The line containing "You are a computer-use agent. Viewport: 738px" marks the end: restate word for word every line from the first line of the entries below through that one.
-------- DATA TO USE
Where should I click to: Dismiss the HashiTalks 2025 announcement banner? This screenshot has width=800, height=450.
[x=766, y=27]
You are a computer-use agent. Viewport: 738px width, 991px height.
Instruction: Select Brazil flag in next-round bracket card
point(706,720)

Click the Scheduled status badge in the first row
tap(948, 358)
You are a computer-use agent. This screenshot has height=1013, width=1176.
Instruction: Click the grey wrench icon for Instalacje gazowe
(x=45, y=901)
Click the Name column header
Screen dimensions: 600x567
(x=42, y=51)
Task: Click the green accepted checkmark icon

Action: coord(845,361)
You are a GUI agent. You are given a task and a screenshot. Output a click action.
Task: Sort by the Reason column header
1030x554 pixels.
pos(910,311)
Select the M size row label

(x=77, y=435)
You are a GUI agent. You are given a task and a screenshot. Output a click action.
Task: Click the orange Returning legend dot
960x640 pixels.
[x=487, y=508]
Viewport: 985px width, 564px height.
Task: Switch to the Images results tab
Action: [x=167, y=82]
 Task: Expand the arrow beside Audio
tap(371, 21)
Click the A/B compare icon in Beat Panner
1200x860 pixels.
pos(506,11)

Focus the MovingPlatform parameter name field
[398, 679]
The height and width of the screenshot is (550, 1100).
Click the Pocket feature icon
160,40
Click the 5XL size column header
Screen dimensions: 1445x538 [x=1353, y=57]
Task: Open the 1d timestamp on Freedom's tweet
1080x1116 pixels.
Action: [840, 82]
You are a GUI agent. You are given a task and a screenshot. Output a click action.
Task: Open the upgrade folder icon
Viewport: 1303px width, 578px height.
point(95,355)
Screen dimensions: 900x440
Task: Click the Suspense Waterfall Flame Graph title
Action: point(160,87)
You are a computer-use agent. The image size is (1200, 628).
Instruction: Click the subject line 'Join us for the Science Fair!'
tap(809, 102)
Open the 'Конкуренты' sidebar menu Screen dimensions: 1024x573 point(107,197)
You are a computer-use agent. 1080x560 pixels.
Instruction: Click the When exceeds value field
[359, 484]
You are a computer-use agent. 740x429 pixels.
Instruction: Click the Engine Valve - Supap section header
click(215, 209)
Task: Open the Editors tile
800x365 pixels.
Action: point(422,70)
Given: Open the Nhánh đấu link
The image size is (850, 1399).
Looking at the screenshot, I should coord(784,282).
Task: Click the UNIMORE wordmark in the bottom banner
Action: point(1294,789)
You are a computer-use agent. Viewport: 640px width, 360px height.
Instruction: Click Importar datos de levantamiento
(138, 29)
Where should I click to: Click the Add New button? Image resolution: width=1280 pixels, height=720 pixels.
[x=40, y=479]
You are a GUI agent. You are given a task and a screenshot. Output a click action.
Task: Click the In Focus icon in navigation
----------------
#### WRITTEN ANSWER:
Where should I click to: Dismiss the HashiTalks 2025 announcement banner? This screenshot has width=800, height=450.
[x=766, y=27]
You are a computer-use agent. Viewport: 738px width, 991px height.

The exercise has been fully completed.